## Your objective
Which lines in the items below contain the word "Click"? Pick out each of those lines and copy it in full.

** Begin Stored rows **

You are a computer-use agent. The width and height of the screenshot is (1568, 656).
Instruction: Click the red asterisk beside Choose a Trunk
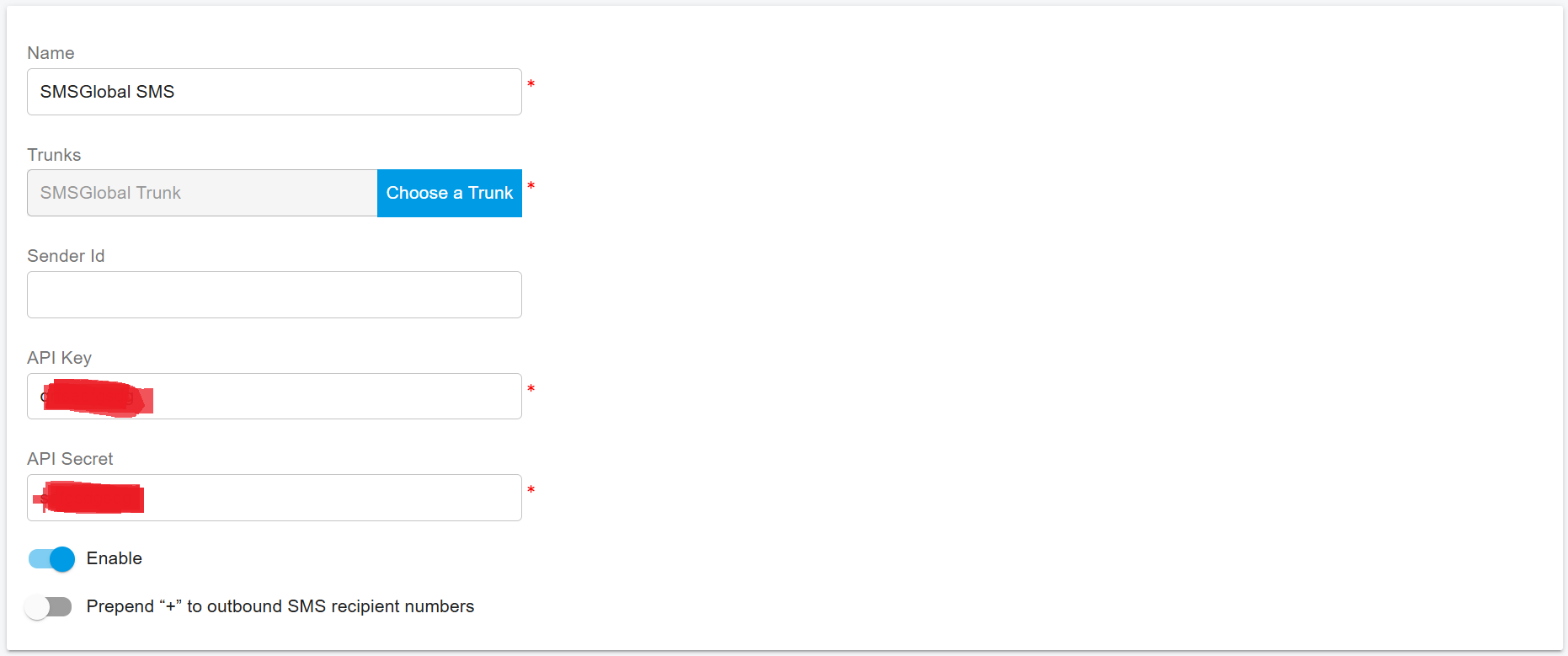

** End Stored rows **
** Begin Stored rows **

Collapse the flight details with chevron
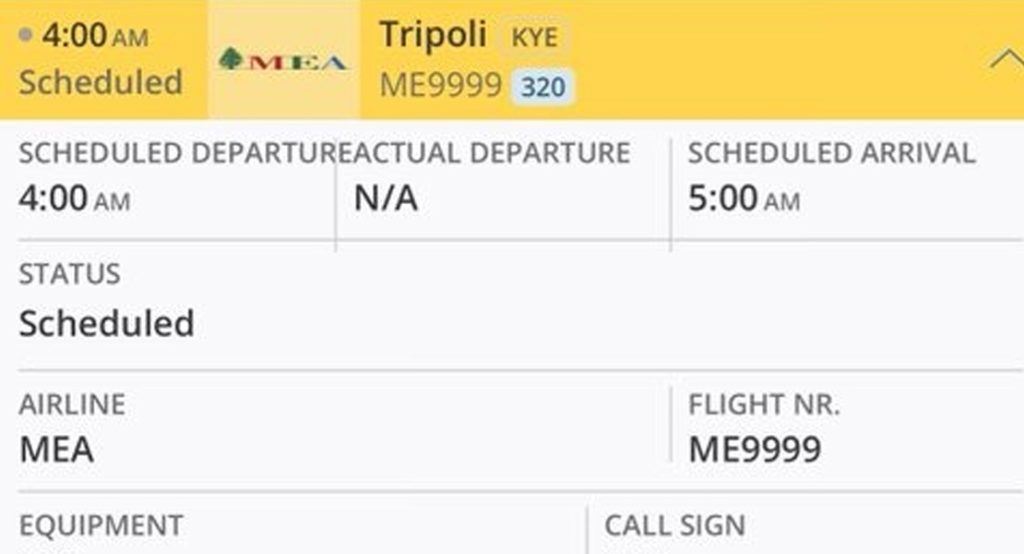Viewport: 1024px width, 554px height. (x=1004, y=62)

** End Stored rows **
** Begin Stored rows **

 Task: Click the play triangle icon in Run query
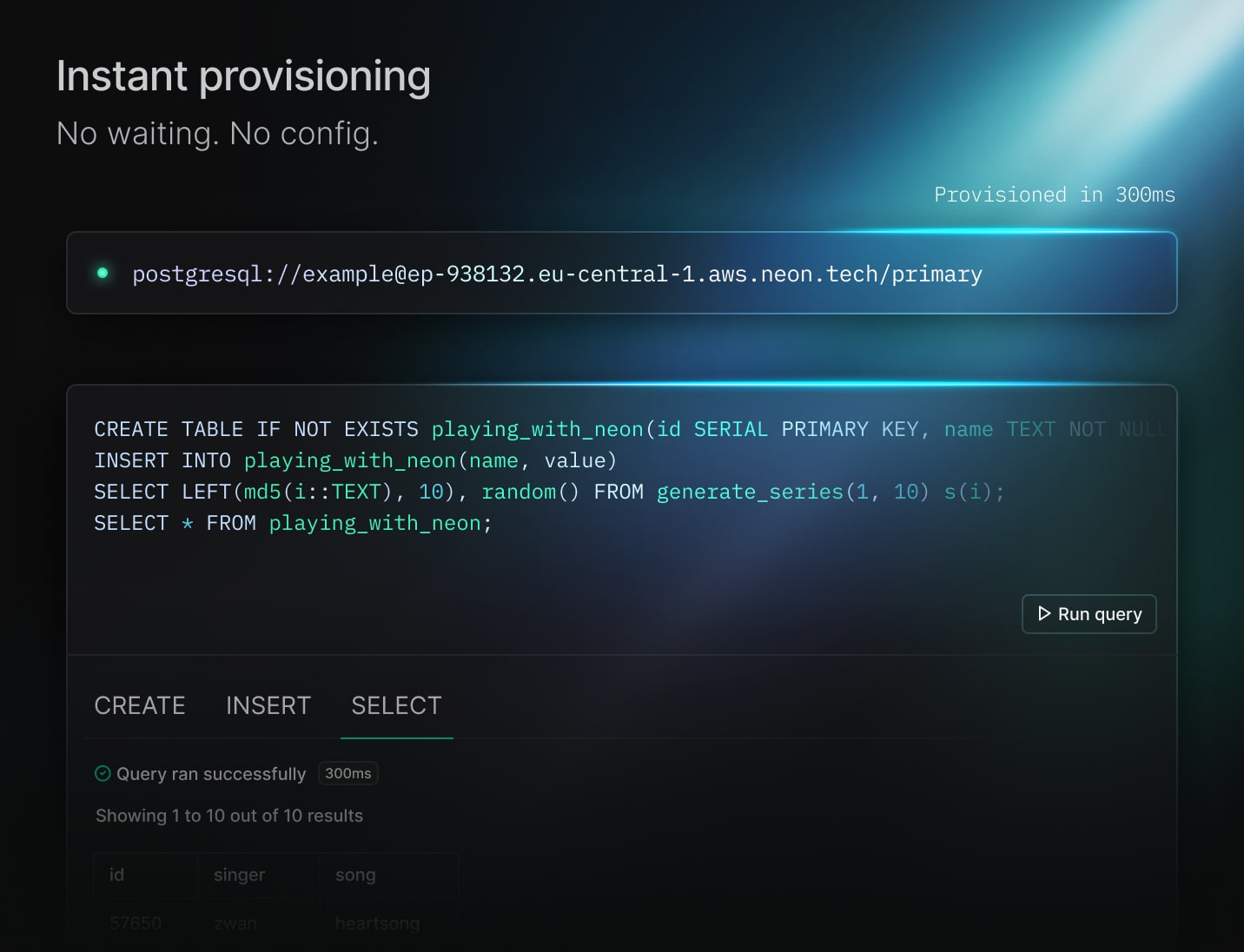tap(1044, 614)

** End Stored rows **

## Task answer
Instruction: Click the red asterisk beside Choose a Trunk
 Task: Click the play triangle icon in Run query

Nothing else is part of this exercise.